-- The problem --
Copy out each line in the rows below that contains the string "Instruction", matching case exactly.

-- Pointing data for screenshots and documents --
--- BEGIN ---

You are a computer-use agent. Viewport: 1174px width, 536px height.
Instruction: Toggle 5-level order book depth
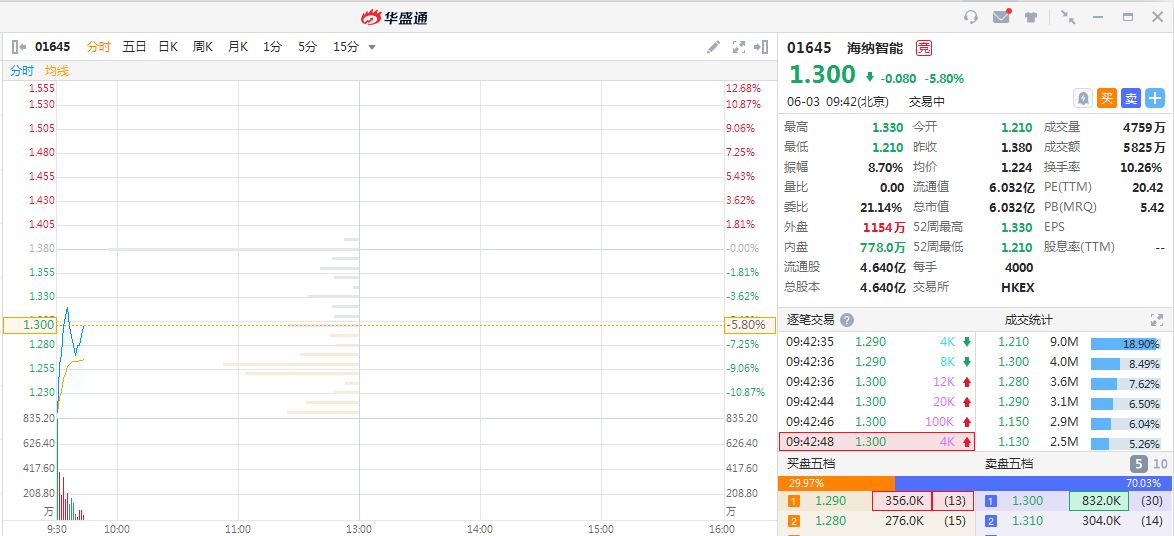[1139, 464]
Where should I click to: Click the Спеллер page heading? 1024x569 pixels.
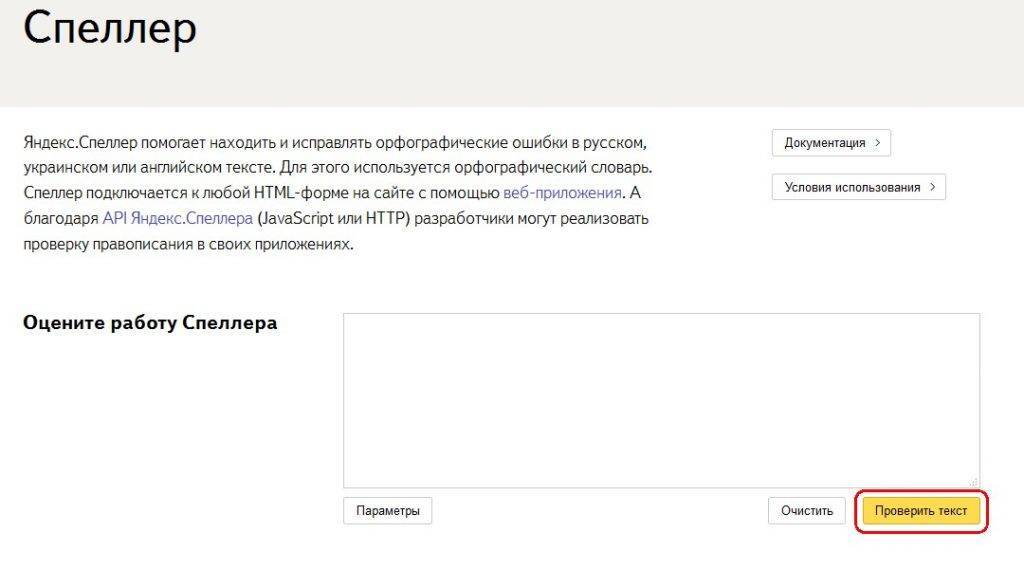point(110,28)
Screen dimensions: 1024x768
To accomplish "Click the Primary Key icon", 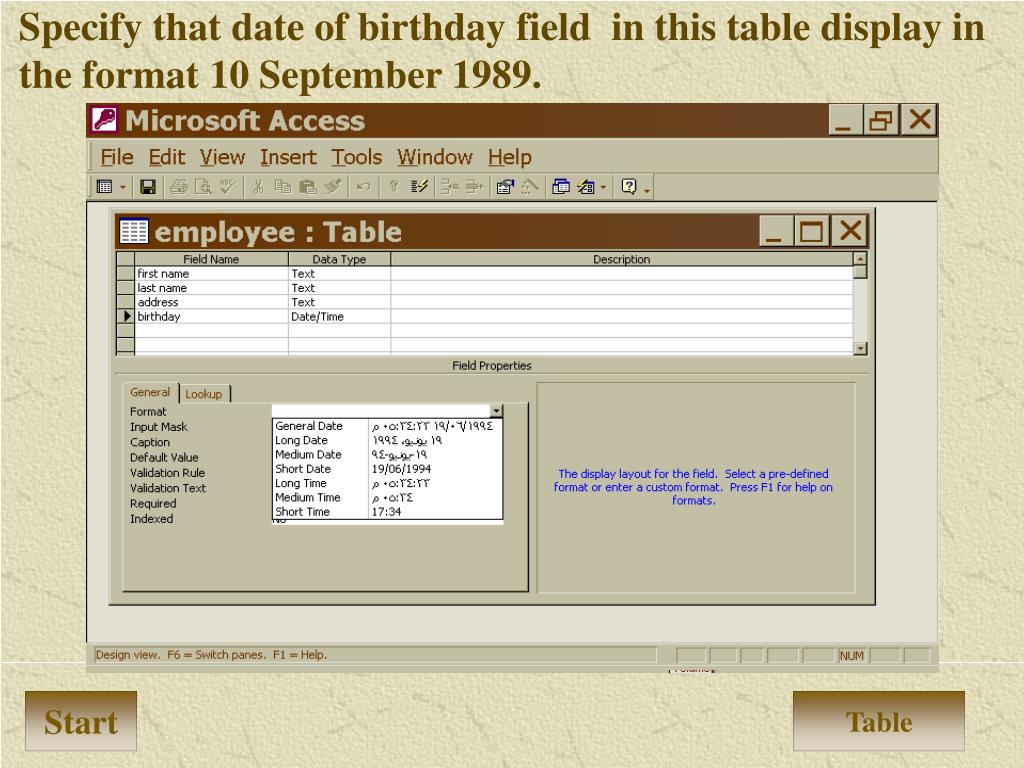I will point(394,187).
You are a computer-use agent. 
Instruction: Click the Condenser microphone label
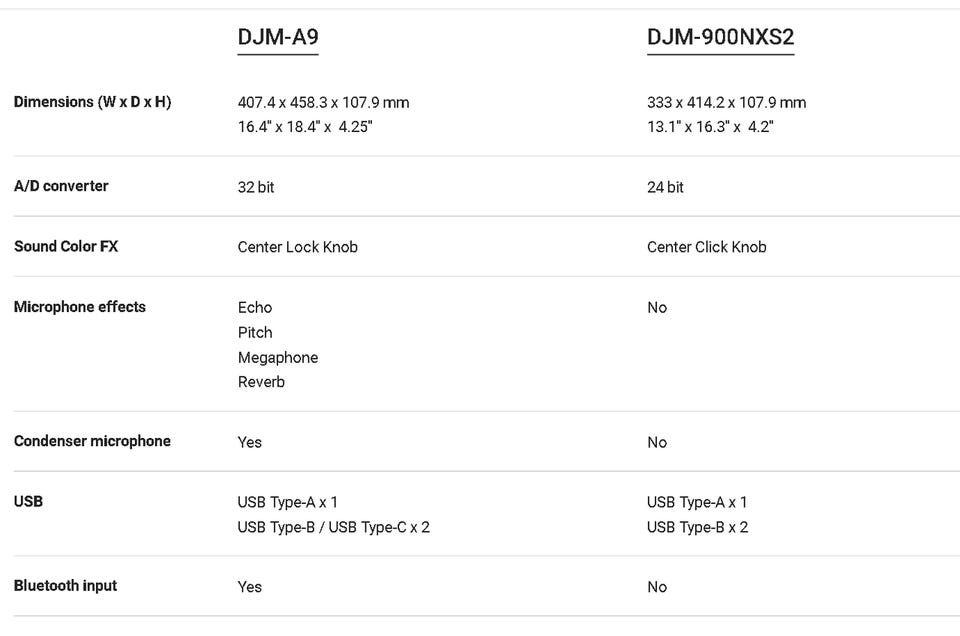coord(92,441)
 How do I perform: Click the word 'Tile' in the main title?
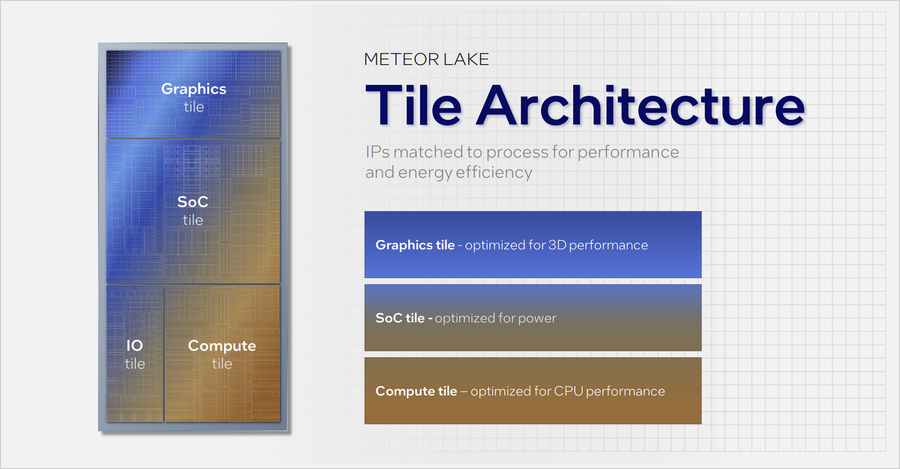tap(406, 105)
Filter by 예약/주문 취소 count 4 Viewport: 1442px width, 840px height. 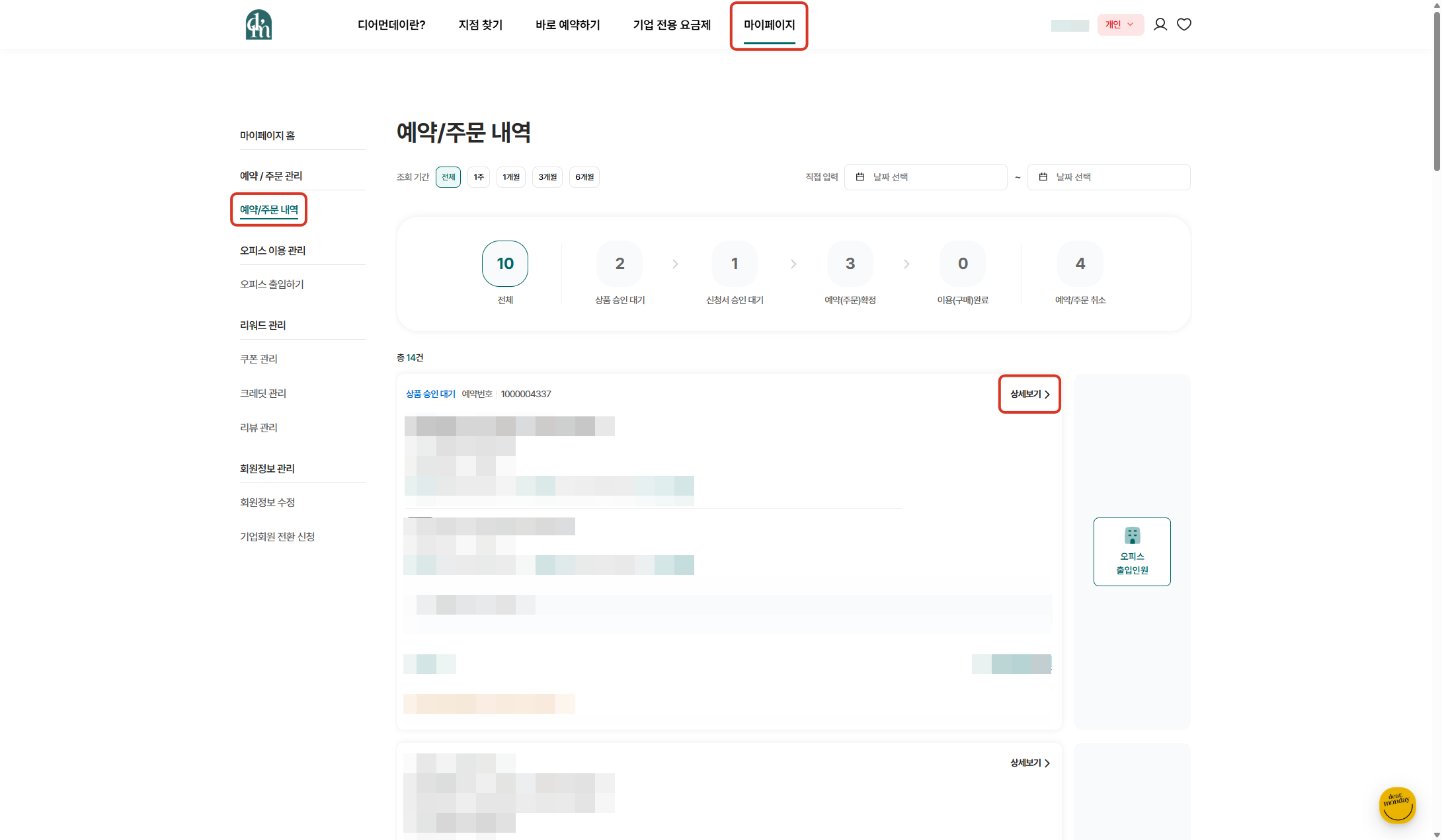pos(1080,264)
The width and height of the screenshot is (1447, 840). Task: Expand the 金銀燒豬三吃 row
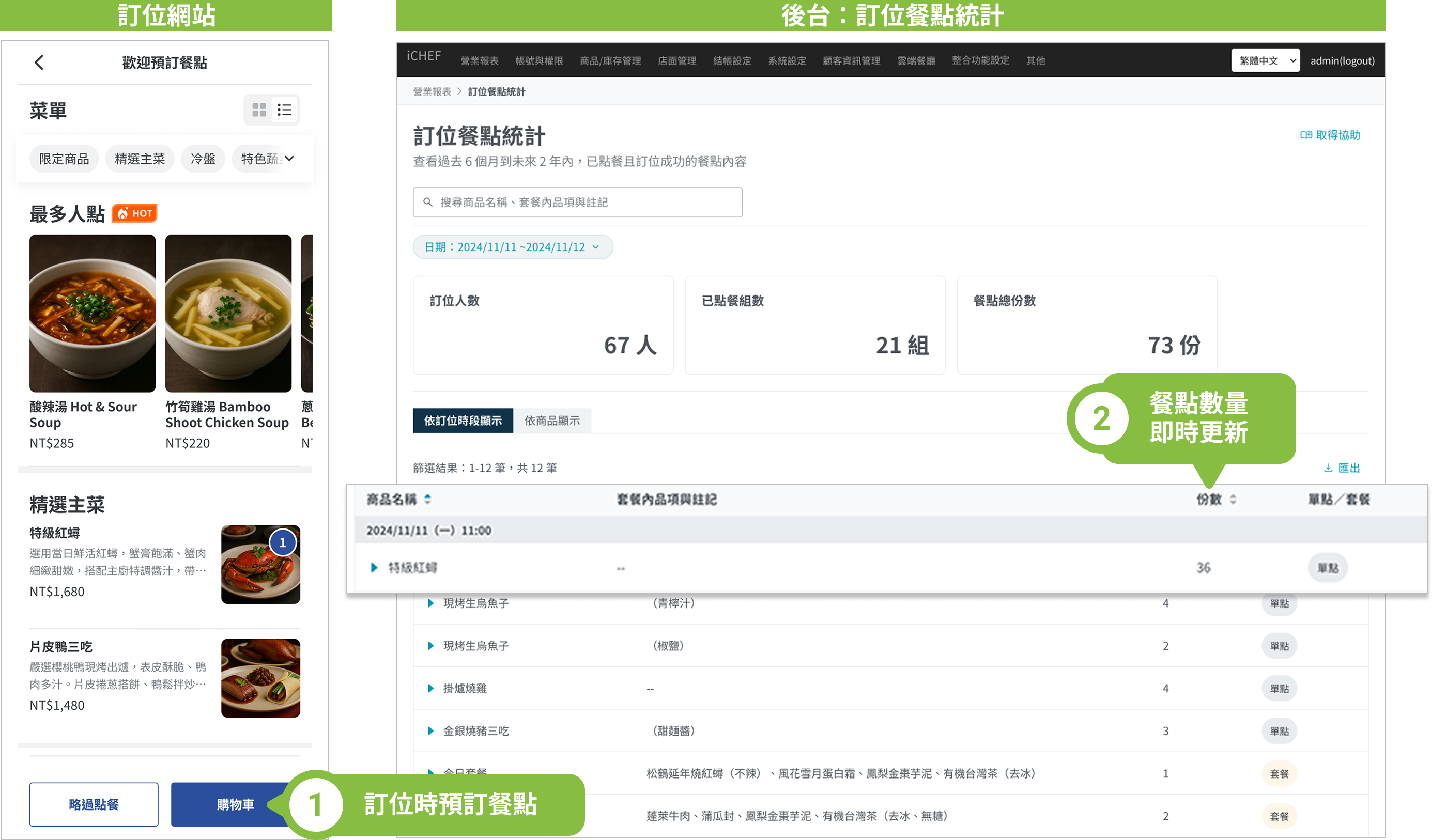coord(430,731)
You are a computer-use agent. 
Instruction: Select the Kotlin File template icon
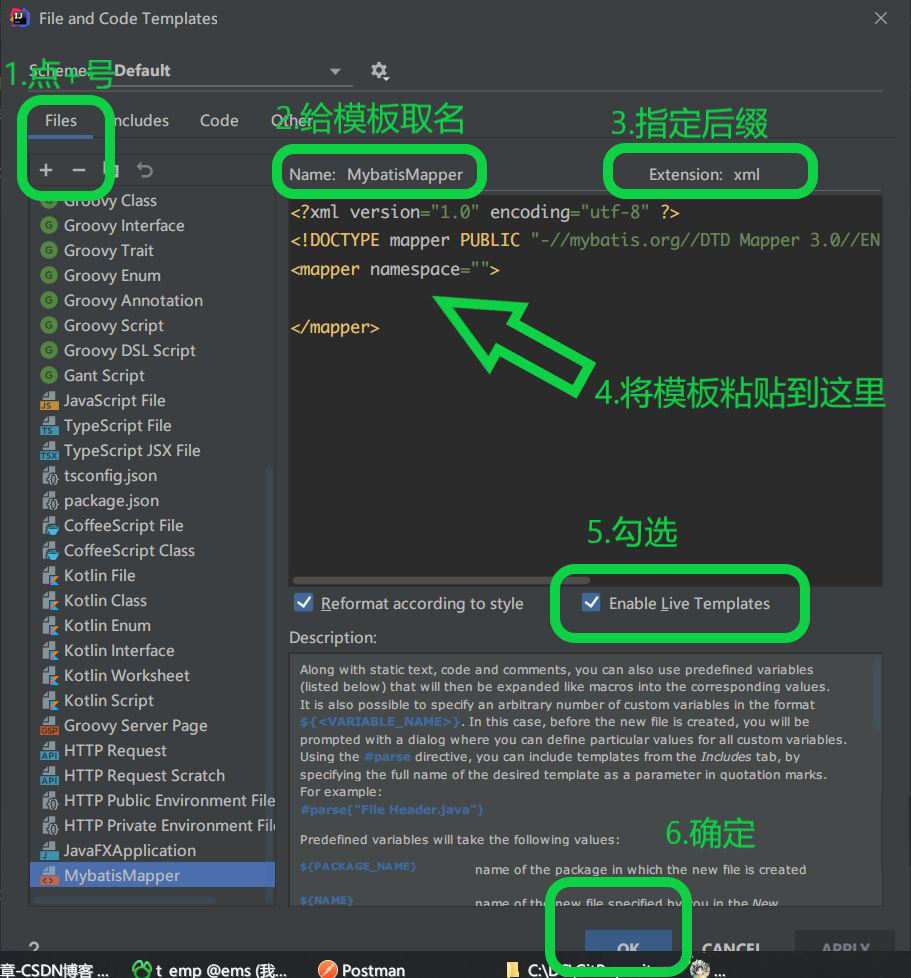coord(49,576)
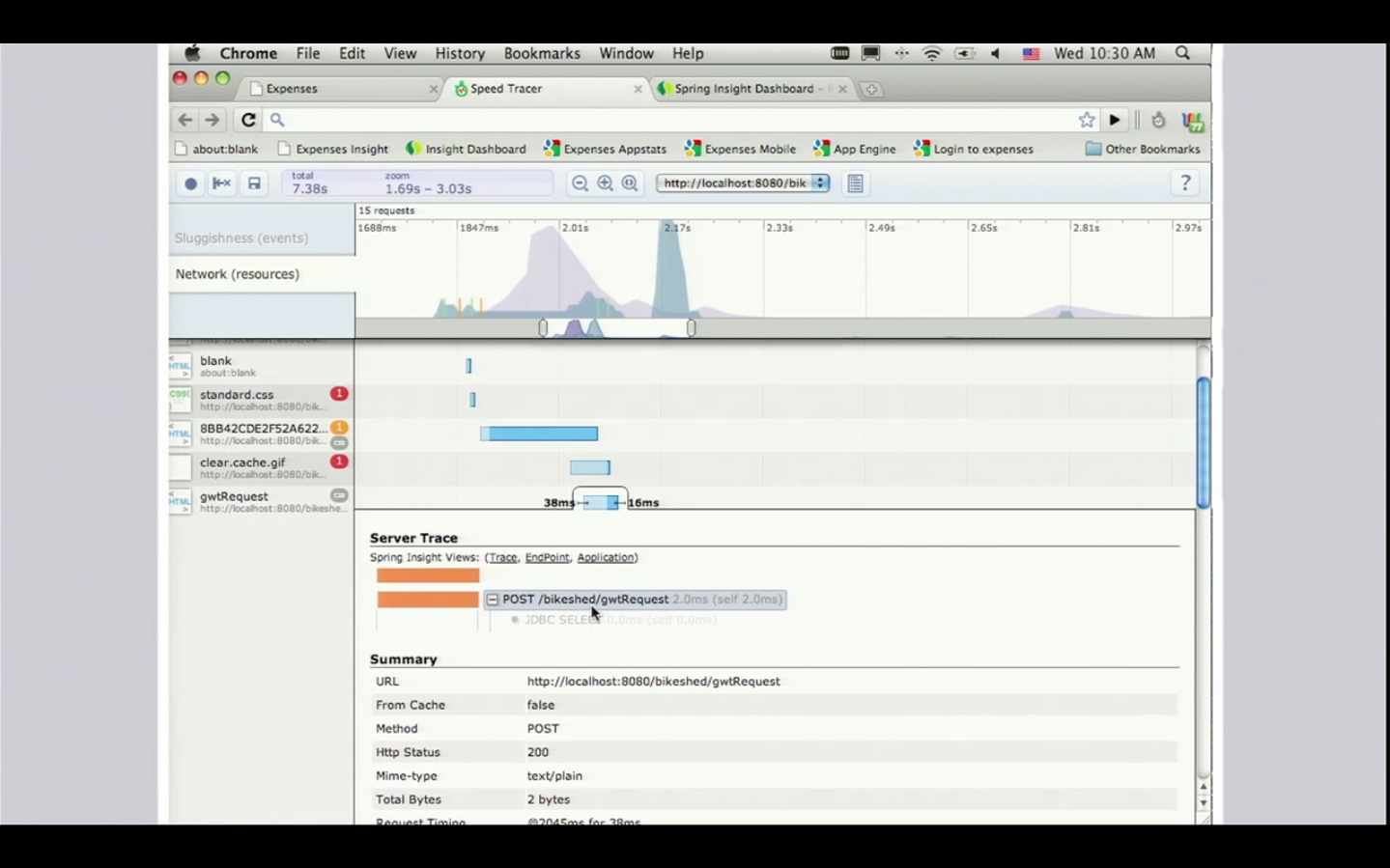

--- END ---

-- Task solution --
Instruction: Toggle 5-level order book depth
Instruction: Click the Condenser microphone label
Instruction: Select the Kotlin File template icon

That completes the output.